Fig.8. In vivo inhibition of PAK1 delays the onset of MPN in mice transplanted with FLT3ITD bearing cells and inhibits the growth of leukemic patient cells

(A) 32D cells expressing FLT3ITD or FLT3WT were starved of serum and treated with the PAK inhibitor IPA-3 (lanes 3,7) alone, with FLT3 ligand (FL) (lanes 2,6), or with IPA-3 followed by FL (lanes 4,8) as indicated, and subjected to cellular fractionation assay. Nuclear and cytosolic fractions were quantitated and equal lysates were loaded on a gel and probed with the indicated antibodies. Arrows indicate the activation/expression of the labeled molecules in nuclear as well as in cytosolic fractions of FLT3ITD and FLT3WT bearing cells. Expression of PARP-1 was used as an indicator of nuclear loading (n=2). (B) 32D FLT3ITD and FLT3WT were serum starved and treated with the PAK inhibitor PF-3758309 (PF) and analyzed as described in (A). qRT-PCR analysis of relative mRNA expression levels of Stat5 responsive genes BclXL (C) and c-Myc (D) in FLT3ITD cells treated with PAK inhibitor PF-3758309 (n=2), *p<0.05. Fractionation assays were performed in BM cells (E) and splenocytes (F).
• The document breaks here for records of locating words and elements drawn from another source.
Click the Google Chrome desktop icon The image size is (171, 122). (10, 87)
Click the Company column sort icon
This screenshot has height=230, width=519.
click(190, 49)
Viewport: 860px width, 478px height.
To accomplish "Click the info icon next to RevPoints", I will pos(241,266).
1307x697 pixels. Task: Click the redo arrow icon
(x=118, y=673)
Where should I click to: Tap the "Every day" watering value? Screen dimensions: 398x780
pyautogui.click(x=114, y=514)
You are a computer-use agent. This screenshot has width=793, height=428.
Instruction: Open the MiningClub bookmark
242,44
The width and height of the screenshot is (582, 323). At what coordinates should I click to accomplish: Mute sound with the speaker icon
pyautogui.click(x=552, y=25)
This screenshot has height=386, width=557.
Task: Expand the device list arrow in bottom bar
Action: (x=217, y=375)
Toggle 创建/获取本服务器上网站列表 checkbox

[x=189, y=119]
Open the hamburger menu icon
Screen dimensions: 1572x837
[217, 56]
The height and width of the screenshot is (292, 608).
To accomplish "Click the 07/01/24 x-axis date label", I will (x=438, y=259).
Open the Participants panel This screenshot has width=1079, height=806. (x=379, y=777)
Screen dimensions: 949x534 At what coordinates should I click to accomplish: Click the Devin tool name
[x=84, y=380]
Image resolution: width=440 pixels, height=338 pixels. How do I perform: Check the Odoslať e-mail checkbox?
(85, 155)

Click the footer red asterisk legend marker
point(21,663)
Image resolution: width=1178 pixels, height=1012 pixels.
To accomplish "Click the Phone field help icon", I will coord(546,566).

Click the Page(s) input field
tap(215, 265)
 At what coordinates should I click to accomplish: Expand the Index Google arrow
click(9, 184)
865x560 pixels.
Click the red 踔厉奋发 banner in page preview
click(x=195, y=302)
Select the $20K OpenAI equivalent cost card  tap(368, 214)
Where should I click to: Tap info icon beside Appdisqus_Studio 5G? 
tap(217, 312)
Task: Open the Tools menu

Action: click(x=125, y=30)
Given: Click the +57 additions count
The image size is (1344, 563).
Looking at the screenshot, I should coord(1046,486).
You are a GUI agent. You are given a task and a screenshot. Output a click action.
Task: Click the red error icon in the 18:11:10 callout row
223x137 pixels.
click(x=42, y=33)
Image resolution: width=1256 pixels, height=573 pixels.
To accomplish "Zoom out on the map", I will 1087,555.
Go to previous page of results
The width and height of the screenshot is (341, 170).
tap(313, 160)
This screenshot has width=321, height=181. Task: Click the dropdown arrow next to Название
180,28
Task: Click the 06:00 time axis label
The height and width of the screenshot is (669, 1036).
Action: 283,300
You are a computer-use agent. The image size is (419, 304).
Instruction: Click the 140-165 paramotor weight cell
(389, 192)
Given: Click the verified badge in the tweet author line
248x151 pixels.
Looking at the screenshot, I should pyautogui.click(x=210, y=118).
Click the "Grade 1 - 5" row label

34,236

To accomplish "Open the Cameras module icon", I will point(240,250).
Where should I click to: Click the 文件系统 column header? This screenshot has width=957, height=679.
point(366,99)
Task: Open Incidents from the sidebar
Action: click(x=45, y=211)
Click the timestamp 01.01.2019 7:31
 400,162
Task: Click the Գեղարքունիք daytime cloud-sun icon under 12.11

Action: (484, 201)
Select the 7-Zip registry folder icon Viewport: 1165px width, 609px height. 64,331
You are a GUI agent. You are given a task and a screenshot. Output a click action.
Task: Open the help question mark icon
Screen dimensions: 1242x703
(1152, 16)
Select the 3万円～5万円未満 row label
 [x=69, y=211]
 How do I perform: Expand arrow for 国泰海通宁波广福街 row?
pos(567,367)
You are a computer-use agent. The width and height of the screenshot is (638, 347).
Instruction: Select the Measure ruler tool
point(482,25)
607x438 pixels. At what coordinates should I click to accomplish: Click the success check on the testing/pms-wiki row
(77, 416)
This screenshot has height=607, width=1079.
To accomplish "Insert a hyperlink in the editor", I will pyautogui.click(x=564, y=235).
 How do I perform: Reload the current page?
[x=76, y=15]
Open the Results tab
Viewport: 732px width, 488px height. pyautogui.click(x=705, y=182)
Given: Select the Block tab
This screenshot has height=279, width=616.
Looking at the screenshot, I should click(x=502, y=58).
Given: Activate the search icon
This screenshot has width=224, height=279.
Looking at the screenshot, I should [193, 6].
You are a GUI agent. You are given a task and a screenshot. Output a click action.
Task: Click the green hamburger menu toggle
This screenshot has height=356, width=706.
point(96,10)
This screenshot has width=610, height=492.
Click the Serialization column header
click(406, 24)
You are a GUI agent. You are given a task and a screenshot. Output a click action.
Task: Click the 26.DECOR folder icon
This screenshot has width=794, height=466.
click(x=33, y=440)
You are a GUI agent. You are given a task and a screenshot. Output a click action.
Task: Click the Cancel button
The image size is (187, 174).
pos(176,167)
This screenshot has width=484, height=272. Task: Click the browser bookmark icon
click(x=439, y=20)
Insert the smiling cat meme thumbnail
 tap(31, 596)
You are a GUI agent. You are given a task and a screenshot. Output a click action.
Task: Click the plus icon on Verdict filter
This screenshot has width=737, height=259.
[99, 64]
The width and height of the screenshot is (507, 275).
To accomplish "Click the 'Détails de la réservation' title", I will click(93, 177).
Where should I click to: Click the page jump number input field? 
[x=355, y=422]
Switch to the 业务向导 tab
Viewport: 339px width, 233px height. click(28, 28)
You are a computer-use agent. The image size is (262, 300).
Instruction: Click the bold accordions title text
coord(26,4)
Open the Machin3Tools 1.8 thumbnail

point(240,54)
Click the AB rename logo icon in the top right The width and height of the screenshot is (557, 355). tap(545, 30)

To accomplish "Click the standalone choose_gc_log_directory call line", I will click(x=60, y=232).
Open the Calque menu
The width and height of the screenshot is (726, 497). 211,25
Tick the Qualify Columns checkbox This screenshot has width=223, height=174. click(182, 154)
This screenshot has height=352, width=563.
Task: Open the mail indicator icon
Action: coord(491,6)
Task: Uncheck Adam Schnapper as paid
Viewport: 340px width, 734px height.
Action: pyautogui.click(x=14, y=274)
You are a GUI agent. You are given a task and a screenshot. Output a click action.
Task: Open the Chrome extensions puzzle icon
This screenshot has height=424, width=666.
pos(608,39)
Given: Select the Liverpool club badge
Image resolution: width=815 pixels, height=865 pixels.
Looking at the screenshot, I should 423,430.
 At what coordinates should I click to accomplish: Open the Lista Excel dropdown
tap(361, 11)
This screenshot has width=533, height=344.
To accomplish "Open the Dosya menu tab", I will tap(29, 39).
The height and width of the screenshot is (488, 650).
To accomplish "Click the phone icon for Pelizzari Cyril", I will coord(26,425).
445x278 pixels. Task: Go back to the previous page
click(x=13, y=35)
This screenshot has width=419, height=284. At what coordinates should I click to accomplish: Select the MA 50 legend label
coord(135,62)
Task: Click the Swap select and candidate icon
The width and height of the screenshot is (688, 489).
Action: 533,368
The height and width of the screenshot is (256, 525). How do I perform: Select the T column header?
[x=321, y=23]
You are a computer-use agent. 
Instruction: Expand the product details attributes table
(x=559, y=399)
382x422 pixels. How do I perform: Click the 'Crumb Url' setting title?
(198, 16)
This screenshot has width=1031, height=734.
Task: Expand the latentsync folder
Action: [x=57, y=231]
Mice cohorts transplanted with KITD814V in a WT PAK1 (PAK1+/+KIT814V) or PAK1 deficient (PAK1−/−KITD814V) cells (n=2). The level of phospho-Stat5, total Stat5 and Rac1 in the nuclear and cytosolic fractions is indicated. Expression of GAPDH was used as an indicator of cytosolic marker and loading control. ‘MK’ denotes lane with protein ladder. (G) Primary transplant were carried out using 5-FU treated BM cells from WTPAK1 or PAK1−/− mice transduced with KITD814V or KITWT, and transplanted into lethally irradiated C57BL/6 mice. Four groups of mice were used: WTPAK1 KITD814V (n=8), WTPAK1 KITWT (n=5), PAK1−/− KITD814V (n=8), and PAK1−/− KITDWT (n=5). Kaplan-Meier survival analysis of PAK1+/+ KITD814V vs PAK1−/− KITD814V, WTPAK1 KITWT, PAK1−/−KITWT mice showed significant overall survival (*p<0.0003, Hom-Sidak Method), and significant reduction of spleen size (H). (I) Secondary transplants were performed using BM cells from PAK1+/+KITD814V and PAK1−/−KITD814V mice and transplanted into irradiated C57BL/6 mice. Kaplan-Meier survival analysis of PAK1+/+ KITD814V (n=5) vs PAK1−/− KITD814V (n=5) mice showed significant overall survival (*p<0.001), and significant reduction of spleen size (J).